MATERIAL FOR THIS EXERCISE:
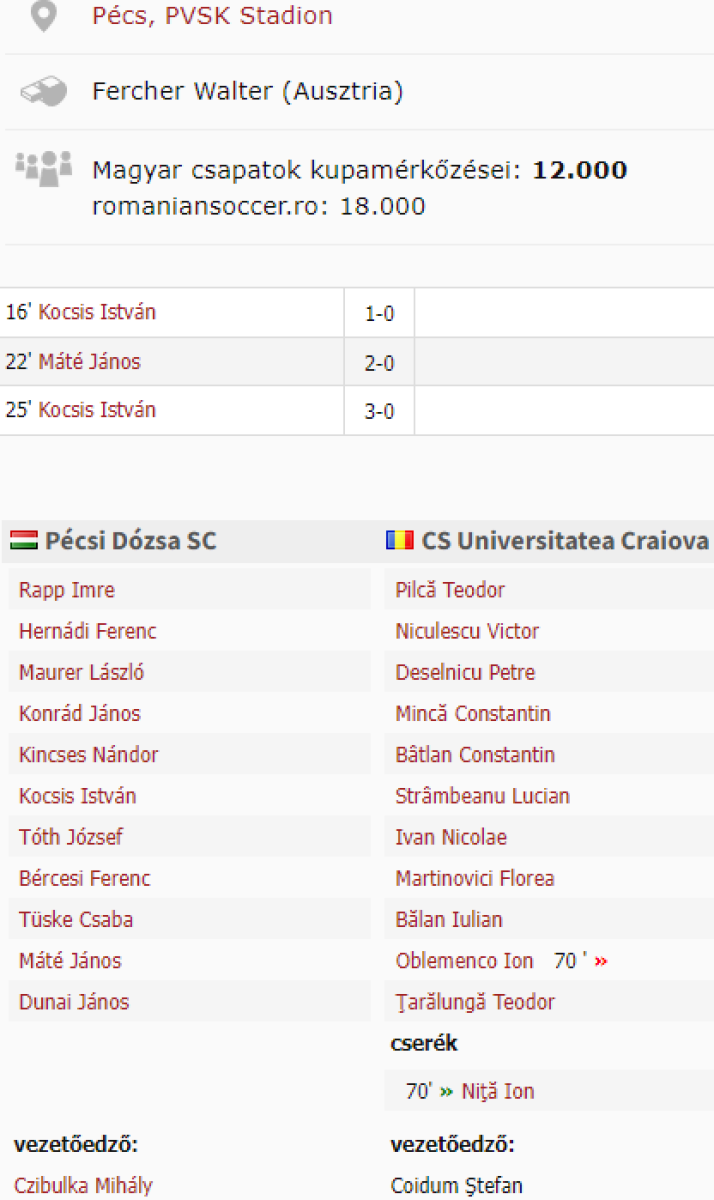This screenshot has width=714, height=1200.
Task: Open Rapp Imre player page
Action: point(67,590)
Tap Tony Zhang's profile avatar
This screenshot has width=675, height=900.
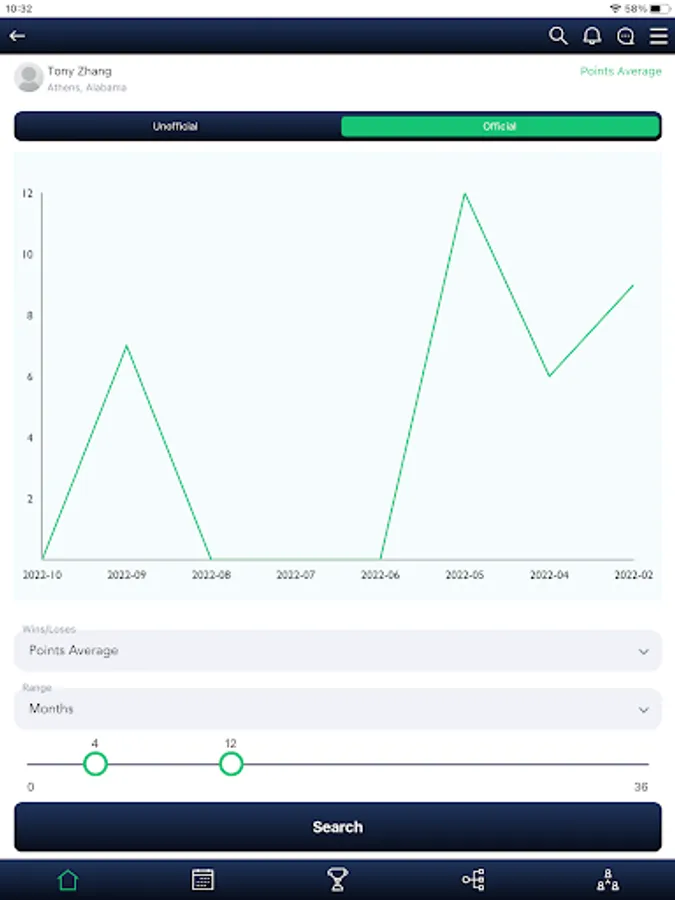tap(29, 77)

PROBLEM TO SOLVE: Repeat nothing but the lines from the one containing "Tap Tony Zhang's profile avatar" through the end of the entries, exactly, and skip the pictures.

EXERCISE ANSWER:
Tap Tony Zhang's profile avatar
This screenshot has width=675, height=900.
tap(29, 77)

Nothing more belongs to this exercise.